Die Clusteranalyse des IFS zeigt für den ersten Mittelfristzeitraum von Montag
00 UTC bis Dienstag 00 UTC (+72 bis +96 h) drei Cluster mit leicht variablem
Höhentiefkomplex über West-/Südwesteuropa und entsprechend unterschiedlicher
Ausgestaltung der den Trog umlaufenden Kurzwellenanteile. Daher ist der durchweg
wechselhafte Witterungscharakter klar, eine Festlegung auf
Niederschlagsschwerpunkte aber aus heutiger Perspektive nicht möglich. Im
Folgezeitraum von Mittwoch 00 UTC bis Freitag 00 UTC (+120 bis +168 h) sind vier
Cluster vorhanden, die zum einen den Trog unterschiedlich regenerieren bzw. zum
Ende der Mittelfrist nach Süden abdrängen und damit auch das sich
aufbauende/verstärkende Skandinavienhoch unterschiedlich bewerten. Zunächst
dominiert aber weiterhin zyklonal geprägtes Wetter mit zeitweiligen
Niederschlägen, Schwerpunkte unsicher. Zum Ende der Mittelfrist am Freitage
scheinen aber alle Cluster auf einen von Norden allmählich zunehmenden,
antizyklonalen Einfluss und Trend zur Wetterberuhigung zu setzen. Die sechs
Cluster in der erweiterten Mittelfrist schwanken zwischen den Extremen: erneute
Trogregenerierung von den Britischen Inseln her oder Hochdruckgebiet Schwerpunkt
Südskandinavien/Norddeutschland... Entwicklung also sehr unsicher.

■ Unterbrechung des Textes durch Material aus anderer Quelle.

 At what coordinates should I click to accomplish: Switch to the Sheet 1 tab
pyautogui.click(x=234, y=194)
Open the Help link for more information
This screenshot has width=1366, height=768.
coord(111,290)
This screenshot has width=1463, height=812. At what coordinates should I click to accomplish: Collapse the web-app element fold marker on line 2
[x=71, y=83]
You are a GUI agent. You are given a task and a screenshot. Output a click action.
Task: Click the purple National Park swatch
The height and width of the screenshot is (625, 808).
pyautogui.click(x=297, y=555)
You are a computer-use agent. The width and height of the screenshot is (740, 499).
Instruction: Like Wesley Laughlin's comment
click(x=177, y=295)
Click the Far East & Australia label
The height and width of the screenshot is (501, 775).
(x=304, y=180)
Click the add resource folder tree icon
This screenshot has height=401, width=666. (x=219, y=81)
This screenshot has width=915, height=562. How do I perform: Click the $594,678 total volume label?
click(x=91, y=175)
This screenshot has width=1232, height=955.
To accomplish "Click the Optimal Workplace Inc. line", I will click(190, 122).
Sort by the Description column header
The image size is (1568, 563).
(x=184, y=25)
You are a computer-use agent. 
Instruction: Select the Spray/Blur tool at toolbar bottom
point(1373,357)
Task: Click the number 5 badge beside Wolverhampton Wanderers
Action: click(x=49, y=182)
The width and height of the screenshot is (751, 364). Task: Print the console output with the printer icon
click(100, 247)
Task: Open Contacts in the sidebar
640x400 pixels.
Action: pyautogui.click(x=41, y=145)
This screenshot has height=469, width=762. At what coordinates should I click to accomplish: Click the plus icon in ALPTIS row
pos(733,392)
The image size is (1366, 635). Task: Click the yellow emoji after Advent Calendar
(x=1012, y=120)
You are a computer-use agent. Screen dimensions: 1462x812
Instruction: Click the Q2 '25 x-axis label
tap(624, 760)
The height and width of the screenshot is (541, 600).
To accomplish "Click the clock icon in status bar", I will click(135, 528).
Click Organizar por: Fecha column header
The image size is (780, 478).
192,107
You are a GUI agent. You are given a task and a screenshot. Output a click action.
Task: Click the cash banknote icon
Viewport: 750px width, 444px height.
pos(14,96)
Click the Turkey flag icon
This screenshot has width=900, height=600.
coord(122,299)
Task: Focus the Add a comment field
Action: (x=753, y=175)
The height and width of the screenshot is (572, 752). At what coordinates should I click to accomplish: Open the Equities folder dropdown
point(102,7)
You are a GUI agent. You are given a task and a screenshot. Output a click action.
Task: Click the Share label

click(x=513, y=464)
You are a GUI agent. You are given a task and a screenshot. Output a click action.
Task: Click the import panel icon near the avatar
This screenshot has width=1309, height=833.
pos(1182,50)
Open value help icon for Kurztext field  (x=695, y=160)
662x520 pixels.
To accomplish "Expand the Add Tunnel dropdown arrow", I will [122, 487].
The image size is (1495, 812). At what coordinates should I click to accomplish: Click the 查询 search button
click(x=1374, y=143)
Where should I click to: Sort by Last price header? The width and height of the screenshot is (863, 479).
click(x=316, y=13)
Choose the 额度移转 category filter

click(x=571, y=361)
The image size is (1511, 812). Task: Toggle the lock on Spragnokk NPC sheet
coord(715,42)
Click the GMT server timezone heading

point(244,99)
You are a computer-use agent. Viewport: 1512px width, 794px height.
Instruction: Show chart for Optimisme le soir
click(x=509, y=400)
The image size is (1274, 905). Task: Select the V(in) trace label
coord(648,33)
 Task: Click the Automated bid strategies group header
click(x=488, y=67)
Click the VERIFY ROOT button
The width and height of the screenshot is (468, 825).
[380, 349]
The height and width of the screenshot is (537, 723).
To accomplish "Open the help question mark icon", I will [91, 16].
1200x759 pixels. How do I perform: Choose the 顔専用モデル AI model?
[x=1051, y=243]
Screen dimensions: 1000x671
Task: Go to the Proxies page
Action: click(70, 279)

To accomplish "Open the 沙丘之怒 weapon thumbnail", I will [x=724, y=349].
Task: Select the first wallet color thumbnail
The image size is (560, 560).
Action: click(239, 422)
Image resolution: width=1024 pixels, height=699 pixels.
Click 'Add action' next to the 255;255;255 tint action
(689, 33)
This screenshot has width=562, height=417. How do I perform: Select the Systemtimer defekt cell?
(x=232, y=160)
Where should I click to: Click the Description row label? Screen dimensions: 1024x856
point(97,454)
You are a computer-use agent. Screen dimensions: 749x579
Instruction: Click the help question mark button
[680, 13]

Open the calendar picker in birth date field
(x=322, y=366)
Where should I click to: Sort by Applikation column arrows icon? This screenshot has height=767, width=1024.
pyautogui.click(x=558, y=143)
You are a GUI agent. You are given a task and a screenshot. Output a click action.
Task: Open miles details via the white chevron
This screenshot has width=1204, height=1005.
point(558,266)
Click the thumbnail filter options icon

Die Rauchfahnen liefern wenig Neuerkenntnisse: Quer durch Deutschland insgesamt
viele Niederschlagssignale mit Peak Dienstag/Mittwoch im Süden und der Mitte, im
Norden eher Mittwoch/Donnerstag. Die Bündelung bei der Temperatur in 850 hPa und
dem Geopotenzial in 500 hPa ist zu Beginn ganz gut, ab Mitte der kommenden Woche
nimmt der Spread deutlich und stetig zu. Beim Geopotenzial im Mittel leichter
Trend zum Anstieg.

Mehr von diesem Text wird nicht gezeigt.